Начался знойный июнь. Василий Петрович являлся к нам аккуратно всякий день часов в двенадцать, снимал свой коленкоровый галстук, подтяжки и, сказав обоим нам "здравствуйте", усаживался за своих классиков. Так проходило время до обеда; после же обеда он закуривал трубочку и, став у окна, обыкновенно спрашивал: "что ж, кондиций?" Прошел месяц с того дня, как Овцебык каждый день повторял этот вопрос Челновскому, и целый месяц всякий раз слышал один и тот же самый неутешительный ответ. Места даже и в веду не было. Василия Петровича, по-видимому, это, однако, нисколько не обходило. Он кушал с прекрасным аппетитом и был постоянно в своем неизменном настроении духа. Только раз или два я видел его раздраженнее обыкновенного; но и эта раздражительность не имела никакого соотношения с положением дел Василия Петровича. Она происходила от двух совершенно сторонних обстоятельств. Раз он встретился с бабой, которая рыдала впричет, и спросил ее своим басом: "Чего, дура, ревешь?" Баба сначала испугалась, а потом рассказала, что у нее изловили сына и завтра ведут его в рекрутский прием. Василий Петрович вспомнил, что делопроизводитель в рекрутском присутствии был его товарищем по семинарии, сходил к нему рано утром и возвратился необыкновенно расстроенным. Ходатайство его оказалось несостоятельным. В другой раз партию малолетних еврейских рекрутиков перегоняли через город. В ту пору наборы были частые. Василий Петрович, закусив верхнюю губу и подперши фертом руки, стоял под окном и внимательно смотрел на обоз провозимых рекрут. Обывательские подводы медленно тянулись; телеги, прыгая по губернской мостовой из стороны в сторону, качали головки детей, одетых в серые шинели из солдатского сукна. Большие серые шапки, надвигаясь им на глаза, придавали ужасно печальный вид красивым личикам и умным глазенкам, с тоскою и вместе с детским любопытством смотревшим на новый город и на толпы мещанских мальчишек, бежавших вприпрыжку за телегами. Сзади шли две кухарки.

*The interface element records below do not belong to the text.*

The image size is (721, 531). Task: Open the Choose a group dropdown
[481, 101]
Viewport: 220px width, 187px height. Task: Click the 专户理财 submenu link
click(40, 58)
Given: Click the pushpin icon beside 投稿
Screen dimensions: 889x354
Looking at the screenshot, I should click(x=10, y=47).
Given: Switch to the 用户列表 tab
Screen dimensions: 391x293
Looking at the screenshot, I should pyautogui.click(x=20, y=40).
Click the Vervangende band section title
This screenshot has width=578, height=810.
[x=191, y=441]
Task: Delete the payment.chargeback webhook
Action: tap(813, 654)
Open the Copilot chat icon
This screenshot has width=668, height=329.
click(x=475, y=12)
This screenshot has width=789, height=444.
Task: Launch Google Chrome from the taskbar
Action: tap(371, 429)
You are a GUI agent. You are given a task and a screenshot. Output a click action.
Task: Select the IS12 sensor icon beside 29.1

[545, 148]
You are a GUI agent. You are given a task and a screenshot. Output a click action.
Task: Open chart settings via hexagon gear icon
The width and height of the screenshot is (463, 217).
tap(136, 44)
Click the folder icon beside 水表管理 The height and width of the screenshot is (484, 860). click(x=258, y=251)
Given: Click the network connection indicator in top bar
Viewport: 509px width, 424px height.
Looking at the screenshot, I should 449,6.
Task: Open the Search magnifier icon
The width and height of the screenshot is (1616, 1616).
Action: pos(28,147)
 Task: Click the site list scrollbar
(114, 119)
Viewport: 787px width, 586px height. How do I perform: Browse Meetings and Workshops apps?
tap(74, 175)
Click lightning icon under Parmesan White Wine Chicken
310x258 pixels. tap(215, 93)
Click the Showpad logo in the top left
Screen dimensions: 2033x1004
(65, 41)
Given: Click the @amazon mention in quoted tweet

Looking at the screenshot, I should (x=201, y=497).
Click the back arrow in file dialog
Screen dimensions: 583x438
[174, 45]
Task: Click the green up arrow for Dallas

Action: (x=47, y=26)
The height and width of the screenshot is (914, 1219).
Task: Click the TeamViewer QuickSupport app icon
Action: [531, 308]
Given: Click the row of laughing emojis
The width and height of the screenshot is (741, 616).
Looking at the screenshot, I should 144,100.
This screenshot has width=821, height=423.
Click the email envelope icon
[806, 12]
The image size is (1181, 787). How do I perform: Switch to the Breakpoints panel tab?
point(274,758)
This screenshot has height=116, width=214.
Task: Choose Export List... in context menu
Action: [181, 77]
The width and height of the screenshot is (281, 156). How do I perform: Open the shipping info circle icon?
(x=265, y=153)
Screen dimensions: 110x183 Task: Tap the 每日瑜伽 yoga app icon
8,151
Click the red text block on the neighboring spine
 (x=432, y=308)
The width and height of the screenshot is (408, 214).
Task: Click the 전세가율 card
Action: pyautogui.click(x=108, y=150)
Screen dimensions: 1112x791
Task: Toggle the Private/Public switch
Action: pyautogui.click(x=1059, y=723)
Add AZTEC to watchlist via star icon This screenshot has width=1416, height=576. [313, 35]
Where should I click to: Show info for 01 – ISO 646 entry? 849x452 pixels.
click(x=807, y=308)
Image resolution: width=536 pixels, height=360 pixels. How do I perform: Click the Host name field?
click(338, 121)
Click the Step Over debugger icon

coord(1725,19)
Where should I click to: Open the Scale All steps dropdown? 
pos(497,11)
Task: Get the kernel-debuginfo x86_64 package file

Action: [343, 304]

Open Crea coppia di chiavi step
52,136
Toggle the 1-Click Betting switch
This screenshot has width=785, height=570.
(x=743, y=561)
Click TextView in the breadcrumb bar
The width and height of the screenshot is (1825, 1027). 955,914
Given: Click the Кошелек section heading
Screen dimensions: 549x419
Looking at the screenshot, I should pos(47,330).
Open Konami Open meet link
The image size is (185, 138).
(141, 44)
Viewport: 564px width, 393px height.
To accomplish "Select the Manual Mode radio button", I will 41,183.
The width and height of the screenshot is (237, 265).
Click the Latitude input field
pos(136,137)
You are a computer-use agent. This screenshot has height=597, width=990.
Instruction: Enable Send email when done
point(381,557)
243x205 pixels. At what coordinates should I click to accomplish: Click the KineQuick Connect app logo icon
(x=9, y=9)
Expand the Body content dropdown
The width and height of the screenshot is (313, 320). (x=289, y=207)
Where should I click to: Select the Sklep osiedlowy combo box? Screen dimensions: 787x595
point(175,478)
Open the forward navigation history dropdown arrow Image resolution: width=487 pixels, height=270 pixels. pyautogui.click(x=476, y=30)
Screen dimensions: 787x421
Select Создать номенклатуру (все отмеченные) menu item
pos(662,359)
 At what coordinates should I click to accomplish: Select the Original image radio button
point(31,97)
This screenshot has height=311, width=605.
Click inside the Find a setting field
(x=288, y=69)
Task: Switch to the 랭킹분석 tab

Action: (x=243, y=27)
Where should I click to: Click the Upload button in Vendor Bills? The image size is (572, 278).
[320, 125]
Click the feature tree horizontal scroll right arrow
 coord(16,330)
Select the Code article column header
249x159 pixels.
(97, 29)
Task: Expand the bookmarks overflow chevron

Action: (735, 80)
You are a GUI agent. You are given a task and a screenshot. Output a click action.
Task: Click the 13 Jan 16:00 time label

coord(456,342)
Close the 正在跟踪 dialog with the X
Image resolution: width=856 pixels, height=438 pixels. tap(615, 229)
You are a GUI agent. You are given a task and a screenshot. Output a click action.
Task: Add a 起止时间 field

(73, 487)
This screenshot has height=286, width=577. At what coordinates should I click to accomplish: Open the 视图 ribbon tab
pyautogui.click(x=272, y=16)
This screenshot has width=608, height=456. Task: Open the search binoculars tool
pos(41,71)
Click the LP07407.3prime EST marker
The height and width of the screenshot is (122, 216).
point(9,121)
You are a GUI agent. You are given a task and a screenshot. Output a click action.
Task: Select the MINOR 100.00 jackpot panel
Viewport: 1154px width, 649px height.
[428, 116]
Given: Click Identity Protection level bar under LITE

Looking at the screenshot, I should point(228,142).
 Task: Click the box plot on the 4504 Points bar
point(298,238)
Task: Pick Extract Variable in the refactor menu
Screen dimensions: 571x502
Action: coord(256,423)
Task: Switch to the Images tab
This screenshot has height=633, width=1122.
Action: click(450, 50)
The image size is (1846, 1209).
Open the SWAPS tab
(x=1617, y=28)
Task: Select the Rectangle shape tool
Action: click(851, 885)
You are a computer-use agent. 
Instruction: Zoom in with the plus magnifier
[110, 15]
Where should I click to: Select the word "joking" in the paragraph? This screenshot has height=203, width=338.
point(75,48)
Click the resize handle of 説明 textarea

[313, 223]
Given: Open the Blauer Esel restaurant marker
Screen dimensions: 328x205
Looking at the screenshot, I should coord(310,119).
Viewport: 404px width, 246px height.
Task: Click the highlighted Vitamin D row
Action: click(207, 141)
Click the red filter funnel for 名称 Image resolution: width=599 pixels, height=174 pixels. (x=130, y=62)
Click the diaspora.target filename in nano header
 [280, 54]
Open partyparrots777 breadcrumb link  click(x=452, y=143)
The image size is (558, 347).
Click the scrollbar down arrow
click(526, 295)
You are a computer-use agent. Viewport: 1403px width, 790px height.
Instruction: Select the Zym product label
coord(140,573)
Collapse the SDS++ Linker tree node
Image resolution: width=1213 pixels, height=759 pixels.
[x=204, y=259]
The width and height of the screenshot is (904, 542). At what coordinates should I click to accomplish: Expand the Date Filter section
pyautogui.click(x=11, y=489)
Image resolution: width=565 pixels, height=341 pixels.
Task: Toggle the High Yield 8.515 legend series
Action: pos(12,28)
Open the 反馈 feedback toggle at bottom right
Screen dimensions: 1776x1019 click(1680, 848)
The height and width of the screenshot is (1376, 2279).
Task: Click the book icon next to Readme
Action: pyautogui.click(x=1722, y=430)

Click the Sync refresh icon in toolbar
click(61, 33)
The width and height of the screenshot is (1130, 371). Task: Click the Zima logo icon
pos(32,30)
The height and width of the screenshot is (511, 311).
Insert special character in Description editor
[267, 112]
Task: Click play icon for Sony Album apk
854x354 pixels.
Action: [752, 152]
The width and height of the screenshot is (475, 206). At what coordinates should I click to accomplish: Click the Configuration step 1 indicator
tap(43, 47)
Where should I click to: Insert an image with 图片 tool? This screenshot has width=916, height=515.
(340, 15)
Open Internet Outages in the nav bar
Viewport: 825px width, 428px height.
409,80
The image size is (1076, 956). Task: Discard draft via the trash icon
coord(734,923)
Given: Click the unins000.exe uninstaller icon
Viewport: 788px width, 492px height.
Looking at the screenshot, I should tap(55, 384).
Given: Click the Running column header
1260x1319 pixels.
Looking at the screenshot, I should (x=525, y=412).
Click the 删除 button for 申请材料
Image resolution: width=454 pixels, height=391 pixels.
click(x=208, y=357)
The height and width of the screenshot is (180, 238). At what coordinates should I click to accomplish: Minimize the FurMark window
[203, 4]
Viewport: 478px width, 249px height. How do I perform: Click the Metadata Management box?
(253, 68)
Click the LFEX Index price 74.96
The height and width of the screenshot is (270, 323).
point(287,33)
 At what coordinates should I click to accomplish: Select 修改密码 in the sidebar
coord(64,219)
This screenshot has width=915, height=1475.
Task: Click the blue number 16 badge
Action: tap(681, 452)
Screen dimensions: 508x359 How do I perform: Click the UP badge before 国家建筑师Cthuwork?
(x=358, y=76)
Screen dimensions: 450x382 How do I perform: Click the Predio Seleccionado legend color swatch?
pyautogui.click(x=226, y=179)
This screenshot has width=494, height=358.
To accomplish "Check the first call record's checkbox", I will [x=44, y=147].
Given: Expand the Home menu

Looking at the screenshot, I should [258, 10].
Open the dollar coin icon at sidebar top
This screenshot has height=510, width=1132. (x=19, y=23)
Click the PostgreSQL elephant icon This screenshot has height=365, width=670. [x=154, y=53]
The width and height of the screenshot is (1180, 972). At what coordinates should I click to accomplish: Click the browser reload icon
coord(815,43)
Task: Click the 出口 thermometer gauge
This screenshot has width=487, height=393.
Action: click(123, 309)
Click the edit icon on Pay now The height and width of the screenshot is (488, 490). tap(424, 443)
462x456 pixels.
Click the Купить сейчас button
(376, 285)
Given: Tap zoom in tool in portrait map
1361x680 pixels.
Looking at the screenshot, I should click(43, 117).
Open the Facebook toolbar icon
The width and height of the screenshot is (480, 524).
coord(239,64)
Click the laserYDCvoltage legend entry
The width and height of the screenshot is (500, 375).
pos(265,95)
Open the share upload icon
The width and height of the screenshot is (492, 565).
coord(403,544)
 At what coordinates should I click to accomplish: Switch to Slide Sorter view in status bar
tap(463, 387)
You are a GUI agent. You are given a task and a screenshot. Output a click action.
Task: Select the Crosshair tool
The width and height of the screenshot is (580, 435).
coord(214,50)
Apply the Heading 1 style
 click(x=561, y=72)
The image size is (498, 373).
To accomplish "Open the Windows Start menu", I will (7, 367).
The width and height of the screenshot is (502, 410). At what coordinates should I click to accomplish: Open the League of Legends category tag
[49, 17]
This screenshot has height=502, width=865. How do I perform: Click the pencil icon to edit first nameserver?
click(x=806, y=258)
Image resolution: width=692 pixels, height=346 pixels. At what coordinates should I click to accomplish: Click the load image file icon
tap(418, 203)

- Тоже, чай, матери где-нибудь есть? - сказала, поровнявшись с нашим окном, одна рослая рябая кухарка.

- Гляди, может и есть, - отвечала другая, запустив локти под рукава и скребя ногтями свои руки.

- И ведь им небось, хоть и жиденята, а жалко их?

- Да ведь что ж, матка, делать!

- Разумеется, а только по материнству-то?

- Да, по материнству, - конечно... своя утроба... А нельзя...

- Конечно.

- Дуры! - крикнул им Василий Петрович.

Женщины остановились, взглянули на него с удивлением, обе враз оказали: "Чего, гладкий пес, лаешься", и пошли дальше.

Мне захотелось пойти посмотреть, как будут ссаживать этих несчастных детей у гарнизонной казармы.

- Пойдемте, Василий Петрович, к казармам, - позвал я Богословского.

- Зачем?

- Посмотрим, что там с ними будут делать.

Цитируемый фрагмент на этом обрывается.